You can build and run any software on your own device, as long as it’s attached to your computer. You don’t even need a paid account.

Development Team

You can build any software and distribute it over the air to members of your development team (everyone registered on the dev portal as a member or admin). Requires a paid account, and the number of people is severely limited. If you want to add people, you have to create a new build. Builds expire after at most a year, usually much faster, depending on how the expiration times of the dev certificate and provisioning profile line up.

Ad-hoc

You can build any software and distribute it over the air to a set of up to 100 devices (registered on the dev portal by device ID). Requires a paid account, and once a device has been added to the list, it can’t be removed until the development program membership renewal date. Each build contains the list of devices is can be installed on, so adding devices requires creating a new build. Builds expire after at most a year, usually much faster, depending on how the expiration times of the ad-hoc certificate and provisioning profile line up.

TestFlight

You can build software, but it must pass a rudimentary check when uploaded. You can freely distribute it over the air to up to 25 internal users. If you want to distribute to external testers (up to 10,000) it has to pass a beta review. Builds expire after 90 days.

App Store

You can build software, but it must adhere to the App Store Review Guidelines and some other requirements and pass a review. Can then be downloaded by everyone from the App Store. Only the latest version is available though. Requires paid account. Unlimited users and automated distribution.

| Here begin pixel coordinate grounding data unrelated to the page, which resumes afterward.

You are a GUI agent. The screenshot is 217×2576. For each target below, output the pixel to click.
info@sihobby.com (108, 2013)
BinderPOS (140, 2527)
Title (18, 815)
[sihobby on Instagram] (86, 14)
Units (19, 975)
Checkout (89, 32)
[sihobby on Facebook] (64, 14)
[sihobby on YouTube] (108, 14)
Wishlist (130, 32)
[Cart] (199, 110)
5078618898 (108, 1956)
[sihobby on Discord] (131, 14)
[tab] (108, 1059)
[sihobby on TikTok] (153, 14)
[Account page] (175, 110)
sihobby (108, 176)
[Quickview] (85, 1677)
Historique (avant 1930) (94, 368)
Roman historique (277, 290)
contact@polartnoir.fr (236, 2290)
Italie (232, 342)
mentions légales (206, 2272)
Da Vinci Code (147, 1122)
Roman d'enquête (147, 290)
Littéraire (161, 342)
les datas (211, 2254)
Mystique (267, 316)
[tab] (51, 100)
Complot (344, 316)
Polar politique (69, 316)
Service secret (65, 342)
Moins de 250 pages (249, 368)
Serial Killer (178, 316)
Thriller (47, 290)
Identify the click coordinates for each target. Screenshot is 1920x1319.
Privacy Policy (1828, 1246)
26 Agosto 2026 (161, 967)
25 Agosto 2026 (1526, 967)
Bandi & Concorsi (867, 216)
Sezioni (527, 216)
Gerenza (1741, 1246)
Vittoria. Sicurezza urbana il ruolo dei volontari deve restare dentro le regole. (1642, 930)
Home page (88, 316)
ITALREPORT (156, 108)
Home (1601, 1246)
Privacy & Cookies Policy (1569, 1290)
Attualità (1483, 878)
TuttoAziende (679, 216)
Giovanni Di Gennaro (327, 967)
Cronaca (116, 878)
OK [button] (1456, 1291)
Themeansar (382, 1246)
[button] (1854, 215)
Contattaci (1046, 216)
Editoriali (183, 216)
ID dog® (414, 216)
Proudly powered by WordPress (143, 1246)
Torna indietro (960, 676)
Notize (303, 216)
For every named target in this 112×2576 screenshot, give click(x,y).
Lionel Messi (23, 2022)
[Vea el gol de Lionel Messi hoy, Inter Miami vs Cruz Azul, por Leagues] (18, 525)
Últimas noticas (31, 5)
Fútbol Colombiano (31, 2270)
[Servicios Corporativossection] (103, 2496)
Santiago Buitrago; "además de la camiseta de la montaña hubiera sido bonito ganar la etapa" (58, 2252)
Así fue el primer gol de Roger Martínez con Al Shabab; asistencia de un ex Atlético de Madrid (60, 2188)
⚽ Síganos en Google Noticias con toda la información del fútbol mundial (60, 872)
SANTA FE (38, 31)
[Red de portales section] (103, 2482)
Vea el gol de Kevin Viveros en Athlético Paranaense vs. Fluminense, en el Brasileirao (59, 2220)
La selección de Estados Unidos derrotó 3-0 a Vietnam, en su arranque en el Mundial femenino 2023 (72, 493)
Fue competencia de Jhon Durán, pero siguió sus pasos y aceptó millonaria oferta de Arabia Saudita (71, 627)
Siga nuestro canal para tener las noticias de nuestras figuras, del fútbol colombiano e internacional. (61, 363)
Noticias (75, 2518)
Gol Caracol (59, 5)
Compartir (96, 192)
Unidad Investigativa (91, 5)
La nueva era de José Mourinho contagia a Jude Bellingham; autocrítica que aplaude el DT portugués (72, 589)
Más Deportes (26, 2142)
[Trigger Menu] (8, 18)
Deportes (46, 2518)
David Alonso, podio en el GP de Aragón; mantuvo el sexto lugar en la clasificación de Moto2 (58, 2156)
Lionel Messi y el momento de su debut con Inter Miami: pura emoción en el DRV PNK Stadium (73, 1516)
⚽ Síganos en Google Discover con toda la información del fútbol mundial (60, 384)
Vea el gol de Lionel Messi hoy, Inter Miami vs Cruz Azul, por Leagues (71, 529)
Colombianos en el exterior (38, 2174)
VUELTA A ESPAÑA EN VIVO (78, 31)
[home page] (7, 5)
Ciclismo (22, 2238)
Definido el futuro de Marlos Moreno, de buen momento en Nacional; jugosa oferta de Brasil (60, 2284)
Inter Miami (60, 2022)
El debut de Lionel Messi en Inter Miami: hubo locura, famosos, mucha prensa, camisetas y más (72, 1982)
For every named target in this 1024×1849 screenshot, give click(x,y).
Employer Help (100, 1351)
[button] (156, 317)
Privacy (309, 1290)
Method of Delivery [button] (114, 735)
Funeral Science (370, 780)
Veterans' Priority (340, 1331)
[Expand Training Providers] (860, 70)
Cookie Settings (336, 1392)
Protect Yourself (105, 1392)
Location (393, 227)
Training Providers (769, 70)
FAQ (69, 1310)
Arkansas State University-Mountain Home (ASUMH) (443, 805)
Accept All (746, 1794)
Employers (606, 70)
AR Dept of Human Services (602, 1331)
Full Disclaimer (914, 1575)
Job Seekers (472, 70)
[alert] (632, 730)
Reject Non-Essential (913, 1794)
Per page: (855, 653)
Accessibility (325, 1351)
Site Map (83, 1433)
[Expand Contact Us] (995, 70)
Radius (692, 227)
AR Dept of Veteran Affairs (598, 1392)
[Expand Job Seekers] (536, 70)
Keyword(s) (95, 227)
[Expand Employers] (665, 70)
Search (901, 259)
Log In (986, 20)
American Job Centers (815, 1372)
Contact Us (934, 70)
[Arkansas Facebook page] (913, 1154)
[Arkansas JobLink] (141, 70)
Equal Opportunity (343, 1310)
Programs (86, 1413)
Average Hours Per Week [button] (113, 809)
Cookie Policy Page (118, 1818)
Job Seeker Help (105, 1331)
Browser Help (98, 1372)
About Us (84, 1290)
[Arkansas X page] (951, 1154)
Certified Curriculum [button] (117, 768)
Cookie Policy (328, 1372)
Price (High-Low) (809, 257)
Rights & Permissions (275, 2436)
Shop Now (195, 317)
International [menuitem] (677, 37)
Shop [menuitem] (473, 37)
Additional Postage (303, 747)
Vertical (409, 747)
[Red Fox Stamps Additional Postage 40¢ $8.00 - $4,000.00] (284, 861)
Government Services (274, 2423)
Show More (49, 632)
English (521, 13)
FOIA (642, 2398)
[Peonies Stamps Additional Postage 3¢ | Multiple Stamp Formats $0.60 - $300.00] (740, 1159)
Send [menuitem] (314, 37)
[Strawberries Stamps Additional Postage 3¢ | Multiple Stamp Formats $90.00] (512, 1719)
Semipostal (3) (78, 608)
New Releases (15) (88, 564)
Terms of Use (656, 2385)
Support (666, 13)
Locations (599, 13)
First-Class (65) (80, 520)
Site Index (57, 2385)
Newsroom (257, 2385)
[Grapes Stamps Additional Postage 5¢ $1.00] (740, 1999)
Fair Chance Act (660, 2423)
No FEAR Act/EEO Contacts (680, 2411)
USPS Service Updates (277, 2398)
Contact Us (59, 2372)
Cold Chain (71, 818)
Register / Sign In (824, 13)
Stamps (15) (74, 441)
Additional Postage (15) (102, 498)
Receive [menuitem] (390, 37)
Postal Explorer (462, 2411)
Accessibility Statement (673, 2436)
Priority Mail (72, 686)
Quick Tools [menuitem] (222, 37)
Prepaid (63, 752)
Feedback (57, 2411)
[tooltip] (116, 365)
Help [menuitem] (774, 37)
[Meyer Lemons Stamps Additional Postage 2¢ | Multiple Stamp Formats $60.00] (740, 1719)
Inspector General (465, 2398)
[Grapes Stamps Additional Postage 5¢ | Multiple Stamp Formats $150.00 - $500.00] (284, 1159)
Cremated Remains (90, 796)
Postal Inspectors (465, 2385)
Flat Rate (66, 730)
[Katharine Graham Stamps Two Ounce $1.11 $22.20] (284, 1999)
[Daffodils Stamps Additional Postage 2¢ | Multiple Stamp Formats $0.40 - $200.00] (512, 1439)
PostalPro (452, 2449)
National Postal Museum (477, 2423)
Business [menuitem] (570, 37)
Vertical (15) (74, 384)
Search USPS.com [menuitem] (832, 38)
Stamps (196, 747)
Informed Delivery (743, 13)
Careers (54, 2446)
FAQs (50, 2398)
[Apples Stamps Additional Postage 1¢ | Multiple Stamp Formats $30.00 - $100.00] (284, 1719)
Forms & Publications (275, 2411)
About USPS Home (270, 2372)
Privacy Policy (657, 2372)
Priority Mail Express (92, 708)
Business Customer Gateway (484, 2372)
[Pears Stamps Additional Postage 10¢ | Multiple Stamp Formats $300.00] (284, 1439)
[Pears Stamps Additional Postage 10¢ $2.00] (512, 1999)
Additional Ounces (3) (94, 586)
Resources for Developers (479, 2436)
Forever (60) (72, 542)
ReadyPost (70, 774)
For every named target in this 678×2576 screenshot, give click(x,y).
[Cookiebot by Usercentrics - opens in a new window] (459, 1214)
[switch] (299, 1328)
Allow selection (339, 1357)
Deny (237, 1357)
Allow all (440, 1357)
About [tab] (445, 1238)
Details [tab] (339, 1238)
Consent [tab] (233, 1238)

Dev team and ad-hoc are the only methods here that enable over-the-air side-loading.

Enterprise

All of the above use the regular Developer Program, which open to anyone who can pay $99/year (personal accounts are free). Enterprise accounts work a little different. It costs more money ($299/year), the setup process is more arduous, and you can’t distribute apps through TestFlight nor the App Store. The upside is that you can distribute pretty much anything over the air, once you have a distribution server set up. However, any device you install your app on has to be either managed through MDM or requires explicitly enabling a device management profile before you can run the app.